Indonesian authorities have raised the alert level for the Mount Agung volcano on the tourist island of Bali to the highest level, and more than 11,000 villagers have left their homes around the mountain, officials said Friday.
It was the third time in little more than a week that the alert level was raised. The Department of Meteorology, Climate and Geophysics said there has been a "tremendous increase" in the mountain's seismic activity, indicating a greater probability of an eruption, though it couldn't give a timeframe.
The National Disaster Mitigation Agency said no residents or tourists should be within 9 kilometers (6 miles) of the crater and within 12 kilometers (7.5 miles) to the north, northeast, southeast and south-southwest.

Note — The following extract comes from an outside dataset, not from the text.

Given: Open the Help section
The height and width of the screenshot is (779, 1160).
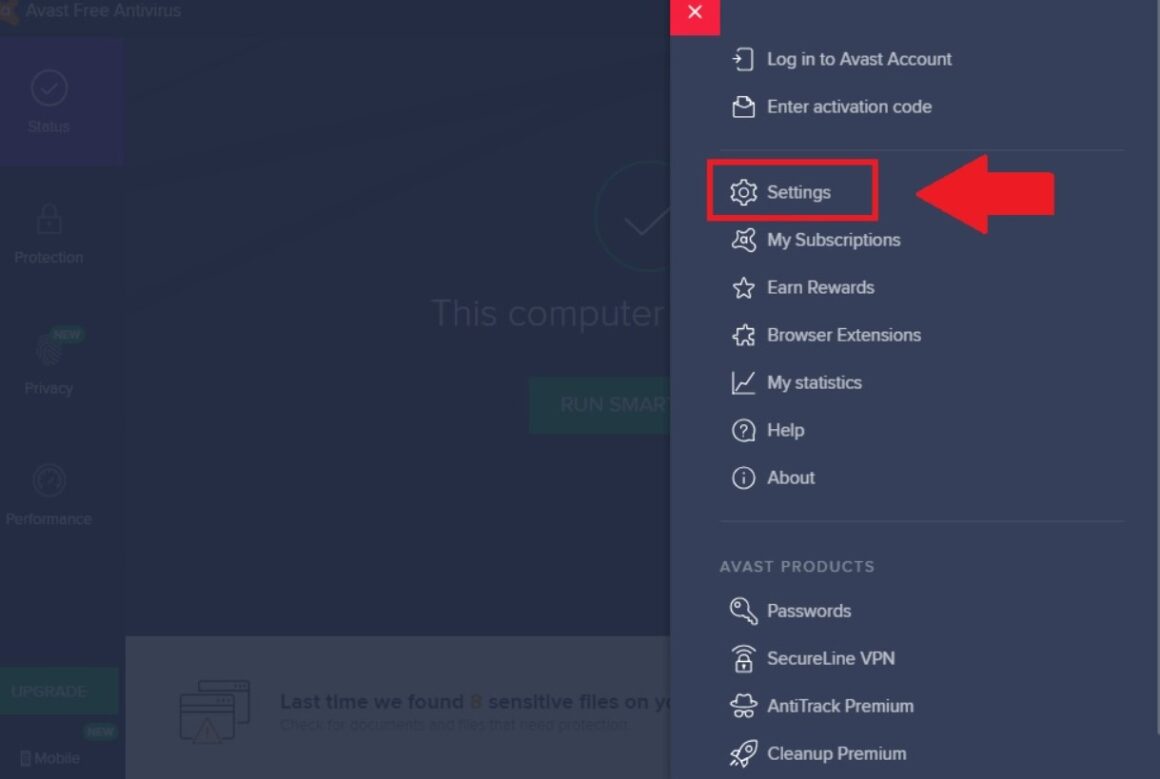Looking at the screenshot, I should (x=786, y=430).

Waskita Sutadewa, spokesman for the disaster mitigation agency in Karangasem district around Mount Agung, said nearly 11,300 villagers have been officially evacuated. He said the real number of displaced might be two or three times that, since many have voluntarily fled their houses.
The agency says evacuees are staying in temporary shelters, sports centers, village halls and with relatives.

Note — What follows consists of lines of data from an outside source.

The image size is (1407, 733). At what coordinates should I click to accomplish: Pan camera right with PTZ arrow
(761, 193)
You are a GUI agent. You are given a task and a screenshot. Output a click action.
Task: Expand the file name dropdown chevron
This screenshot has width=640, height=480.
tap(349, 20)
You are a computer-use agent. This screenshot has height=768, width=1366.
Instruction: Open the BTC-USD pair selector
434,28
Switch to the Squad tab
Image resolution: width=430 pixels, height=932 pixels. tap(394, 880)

The 3,031-meter (9,944-feet) Agung last erupted in 1963, killing about 1,100 people and hurling ash as high as 10 kilometers (6 miles).
The mountain, 72 kilometers (45 miles) to the northeast of the tourist hotspot of Kuta, is among more than 120 active volcanoes in Indonesia.
The country of thousands of islands is prone to seismic upheaval due to its location on the Pacific "Ring of Fire," an arc of volcanoes and fault lines encircling the Pacific Basin.
More than 7,000 of the evacuees were in the 840 square kilometer (325 square mile) Karangasem district, which is home to about 408,000 people.